Hospitality and professional and business services showed the biggest gains. The hospitality and leisure sector gained 271,000 new jobs, with restaurants and bars making up 192,000 of the total. The number of new jobs would have been even stronger had it not been for the loss of 147,000 Census workers who were let go as their work finished. Government job losses also subtracted from the total. All in all, though, the report was much stronger than expected.

Fed Leaves Rates Unchanged, But Vows To Do More

The Federal Reserve held short-term borrowing rates near zero in a decision last Thursday, which characterized the economy as growing but not near where it was before the coronavirus pandemic hit.

As markets widely expected, the Fed kept its benchmark interest rate anchored in a range between 0%-0.25%, where it has been since an emergency cut seven months ago in the early days of the coronavirus pandemic.

Picture of Fed Chairman Jerome PowellFed Chairman Jerome Powell noted, however, in his post-meeting press conference, that he thinks the Fed still has plenty it can do to help the recovery. He responded to a question by saying: “Is [Fed] monetary policy out of power or out of ammunition? The answer to that is no, I don’t think that.”

Powell added: “I think that we’re strongly committed to using these powerful tools that we have to support the economy during this difficult time for as long as needed and no one should have any doubt about that.”

The Fed tweaked the language slightly in its policy statement following last week’s meeting, stating: “Economic activity and employment have continued to recover but remain well below their levels at the beginning of the year.” That was slightly less optimistic than a similar description in its September policy statement – and almost certainly is a reflection of the latest jump in COVID-19 cases.

The main thing to keep in mind about the Fed is its decision in September that it would allow inflation to run above its 2% target.
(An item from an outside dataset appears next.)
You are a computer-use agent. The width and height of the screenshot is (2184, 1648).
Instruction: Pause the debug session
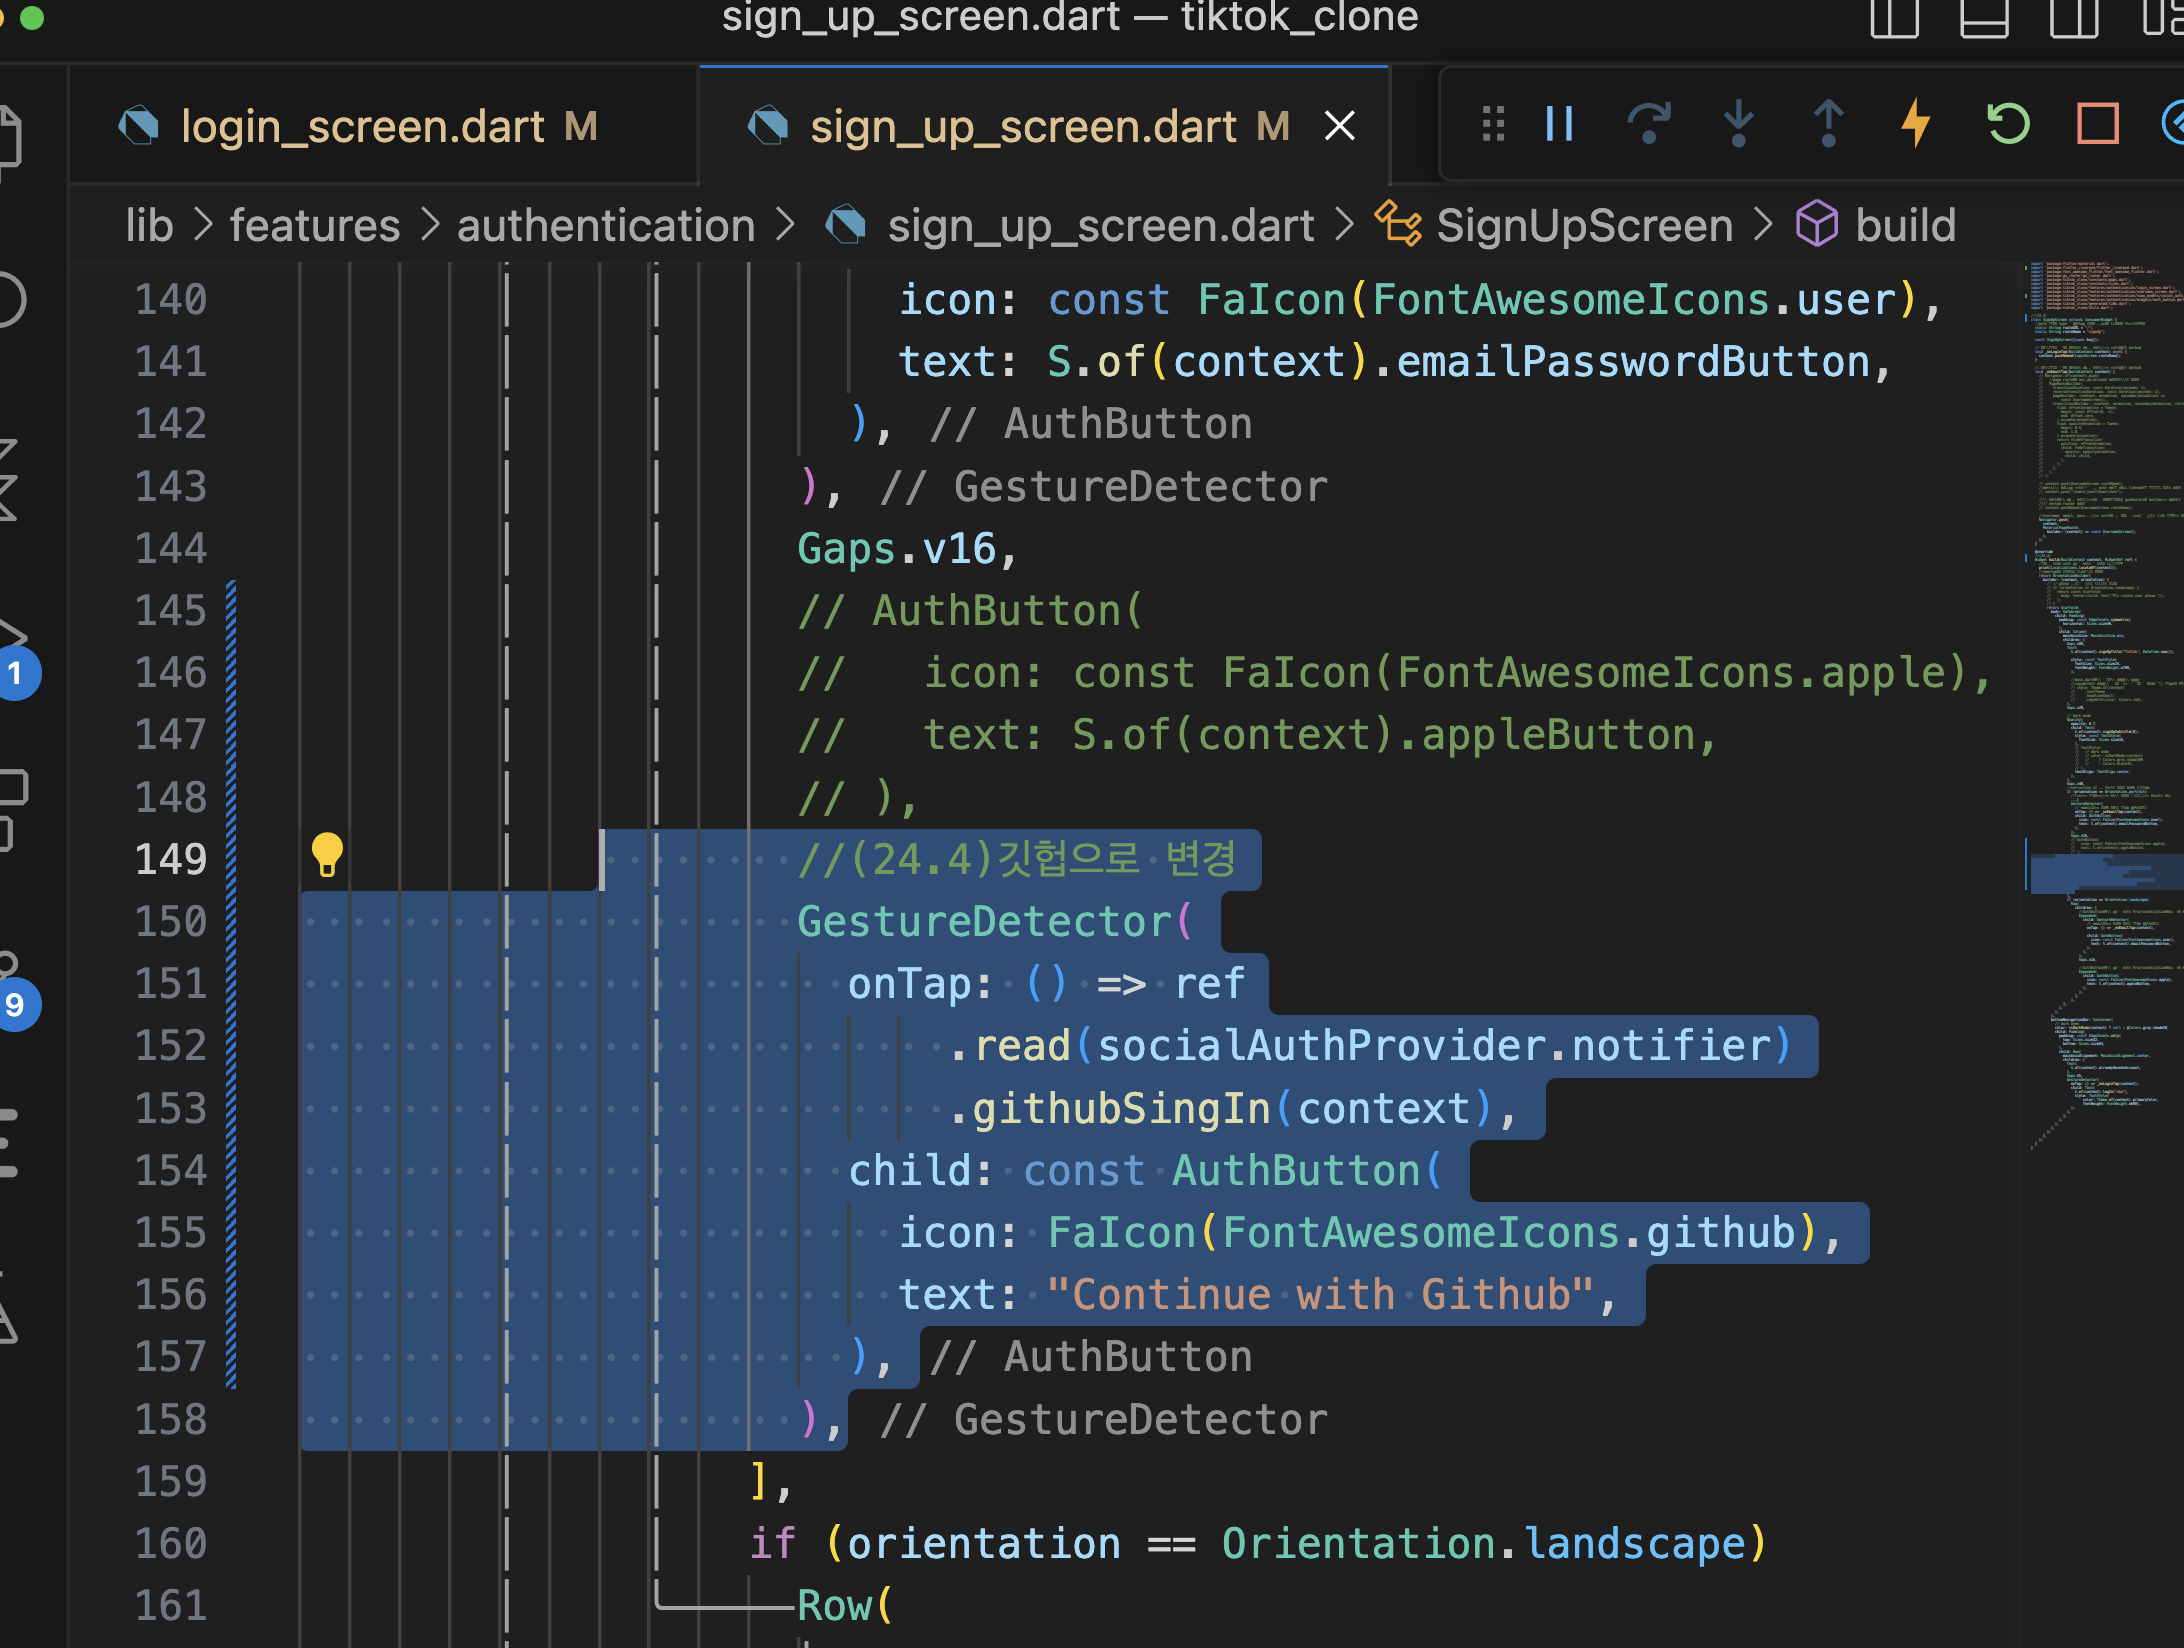click(x=1559, y=124)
If you recall, the Fed decided since inflation has consistently run below 2% the last few years, it would tolerate inflation above its 2% target going forward. That announcement raised some eyebrows initially, but it remains to be seen if inflation gets to that level.

I don’t expect it anytime soon. However, that could change if the Dems take control of the Senate. In that case, spending will likely explode and all bets on inflation are off.